Watch Wednesday's press conference announcement of the plan:
While the debate over whether or not Vermont should have a paid family leave program seems to be over — the Republican governor supports the idea now, and so do a majority of Democratic legislators — a significant question remains: Should the program should be voluntary, as Scott prefers, or mandatory?
It’s a question Kristin Smith, research associate at the University of New Hampshire, has studied quite a bit.
“And there really isn’t a good understanding of how many workers would opt in to a voluntary program,” Smith said.
That's the case, Smith said, because there’s no precedent for a voluntary paid leave program of the sort that Scott and Sununu unveiled on Wednesday.

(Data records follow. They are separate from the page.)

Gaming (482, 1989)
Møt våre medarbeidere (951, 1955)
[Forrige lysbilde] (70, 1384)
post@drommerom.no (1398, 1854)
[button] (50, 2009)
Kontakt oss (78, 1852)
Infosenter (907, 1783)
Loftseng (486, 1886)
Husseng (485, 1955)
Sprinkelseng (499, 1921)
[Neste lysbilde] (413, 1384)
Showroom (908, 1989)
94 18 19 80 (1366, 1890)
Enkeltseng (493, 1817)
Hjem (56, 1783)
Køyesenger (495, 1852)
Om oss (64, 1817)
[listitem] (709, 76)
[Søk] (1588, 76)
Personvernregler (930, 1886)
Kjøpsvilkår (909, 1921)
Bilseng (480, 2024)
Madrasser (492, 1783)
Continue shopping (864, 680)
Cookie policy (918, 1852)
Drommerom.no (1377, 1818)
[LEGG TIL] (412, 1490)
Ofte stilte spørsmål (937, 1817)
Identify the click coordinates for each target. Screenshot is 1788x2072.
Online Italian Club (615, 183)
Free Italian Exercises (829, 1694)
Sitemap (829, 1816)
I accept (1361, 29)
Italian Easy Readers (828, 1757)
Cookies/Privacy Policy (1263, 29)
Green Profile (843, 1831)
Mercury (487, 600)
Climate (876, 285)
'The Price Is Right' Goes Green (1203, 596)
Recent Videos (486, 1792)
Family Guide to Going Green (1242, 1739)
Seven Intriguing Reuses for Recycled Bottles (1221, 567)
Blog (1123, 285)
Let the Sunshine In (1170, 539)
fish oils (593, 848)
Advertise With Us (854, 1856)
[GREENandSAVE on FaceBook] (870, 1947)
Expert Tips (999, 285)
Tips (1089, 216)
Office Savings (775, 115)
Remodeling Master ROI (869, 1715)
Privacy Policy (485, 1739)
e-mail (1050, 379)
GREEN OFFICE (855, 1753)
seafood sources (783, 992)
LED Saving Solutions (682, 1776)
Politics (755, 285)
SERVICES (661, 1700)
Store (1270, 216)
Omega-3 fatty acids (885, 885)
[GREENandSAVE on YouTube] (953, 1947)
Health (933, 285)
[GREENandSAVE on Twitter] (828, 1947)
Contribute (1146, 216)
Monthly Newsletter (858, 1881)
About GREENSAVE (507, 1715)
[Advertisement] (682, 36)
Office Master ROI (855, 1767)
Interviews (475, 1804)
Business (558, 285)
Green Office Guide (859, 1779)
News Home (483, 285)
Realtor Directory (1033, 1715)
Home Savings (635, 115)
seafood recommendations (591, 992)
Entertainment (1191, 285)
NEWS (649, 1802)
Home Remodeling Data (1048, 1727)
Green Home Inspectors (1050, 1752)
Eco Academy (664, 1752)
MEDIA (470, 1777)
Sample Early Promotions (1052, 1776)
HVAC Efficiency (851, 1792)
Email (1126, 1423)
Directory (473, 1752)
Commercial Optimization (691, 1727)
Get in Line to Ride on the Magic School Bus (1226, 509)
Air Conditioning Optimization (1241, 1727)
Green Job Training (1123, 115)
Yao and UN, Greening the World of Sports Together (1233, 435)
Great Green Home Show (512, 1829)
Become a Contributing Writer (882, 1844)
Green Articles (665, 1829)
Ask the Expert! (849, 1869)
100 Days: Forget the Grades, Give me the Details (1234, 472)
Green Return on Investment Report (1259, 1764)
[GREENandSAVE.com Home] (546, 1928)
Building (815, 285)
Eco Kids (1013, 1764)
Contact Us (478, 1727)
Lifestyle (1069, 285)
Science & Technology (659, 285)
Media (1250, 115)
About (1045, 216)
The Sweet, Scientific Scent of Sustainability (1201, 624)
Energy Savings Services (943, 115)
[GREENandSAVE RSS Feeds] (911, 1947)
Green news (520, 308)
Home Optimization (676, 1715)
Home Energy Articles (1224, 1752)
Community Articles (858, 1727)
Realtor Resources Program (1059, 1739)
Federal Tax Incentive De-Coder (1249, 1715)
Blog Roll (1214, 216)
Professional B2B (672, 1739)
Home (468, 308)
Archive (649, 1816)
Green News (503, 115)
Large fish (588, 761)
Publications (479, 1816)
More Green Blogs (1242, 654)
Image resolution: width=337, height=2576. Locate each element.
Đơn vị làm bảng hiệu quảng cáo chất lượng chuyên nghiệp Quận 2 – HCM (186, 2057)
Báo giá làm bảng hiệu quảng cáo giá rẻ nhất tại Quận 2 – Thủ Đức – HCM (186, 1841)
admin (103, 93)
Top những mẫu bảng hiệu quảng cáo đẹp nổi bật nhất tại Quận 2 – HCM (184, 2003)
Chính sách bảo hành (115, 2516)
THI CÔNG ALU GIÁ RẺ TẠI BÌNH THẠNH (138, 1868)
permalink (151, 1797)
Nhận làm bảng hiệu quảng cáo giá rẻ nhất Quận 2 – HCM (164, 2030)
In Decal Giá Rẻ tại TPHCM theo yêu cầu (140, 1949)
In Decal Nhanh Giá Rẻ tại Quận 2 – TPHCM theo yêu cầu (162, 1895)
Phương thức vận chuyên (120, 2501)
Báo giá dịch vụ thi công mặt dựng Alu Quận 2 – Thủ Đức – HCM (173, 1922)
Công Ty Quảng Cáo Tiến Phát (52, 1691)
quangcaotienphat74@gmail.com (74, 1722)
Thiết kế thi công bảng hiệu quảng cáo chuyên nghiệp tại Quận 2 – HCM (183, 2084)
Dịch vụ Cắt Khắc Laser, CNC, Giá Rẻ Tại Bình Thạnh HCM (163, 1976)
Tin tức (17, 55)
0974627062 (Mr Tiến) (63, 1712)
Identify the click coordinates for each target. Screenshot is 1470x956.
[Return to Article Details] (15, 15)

All six U.S. states that have adopted paid leave laws — California, New Jersey, Rhode Island, New York, Massachusetts and Washington state — made them mandatory. And Smith said there’s a good reason why they made that choice:
“You need to have a large enough pool of individuals paying into that pool, and ... your pool has to have high-risk individuals and low-risk individuals,” Smith said.
Make the program voluntary, and Smith said the people that are likeliest to opt in are those that are going to need some paid leave in the immediate future — like expectant mothers or fathers.
“If that is what your pool is made of, then you’ll have people taking out of the program more than they’re paying in,” Smith said.
Vicki Shabo, vice president at the National Partnership for Women & Families in Washington, D.C., said a lopsided risk pool would inevitably sink the paid leave program.
“So the premiums could be extremely expensive, the program itself could become insolvent,” Shabo said.
Those high premiums, Shabo said, would also shut out the lower-income women and men that would benefit most from a paid leave policy.
But Vanessa Brown Calder, with the Cato Institute, said not all workers want paid family leave — and, she said, not all of them need it.
“So I think from [an] economic perspective, you always kind of want to value individual choices," Brown Calder said, "and voluntary programs really do a better job of that, obviously, than do mandates.”
Aparna Mathur, a resident scholar in economic policy studies at the American Enterprise Institute, said a free-market approach to paid leave buy-in is fraught with risk.
“So here’s my concern: If few people opt in … then how do you do you really sustain that program? You know, what happens to the costs faced by people who actually do opt in? Is the program going to be sustainable in the long run?” Mathur said.
However, Mathur said, politics are part and parcel of any policy debate. And she said if a voluntary program is the only one that Republican governors are going to agree to, then it’s probably worth giving it a shot to see what happens.
“This could be a laboratory for testing out, well, what happens if you do have an opt-in program?" Mathur said. "You know, does the program actually function well? Will people opt in because paid leave is actually something that they recognize that they will need?”
Scott vetoed a mandatory paid leave bill last year. Democratic lawmakers in Vermont will now have to decide whether to try to override another veto in 2019 — and risk getting nothing at all — or to give the voluntary program a chance.
Clarification 1/17/19 10:05 a.m. This post has been updated to clarify how the $350 a year cost of the proposal for employees could be shared by employers.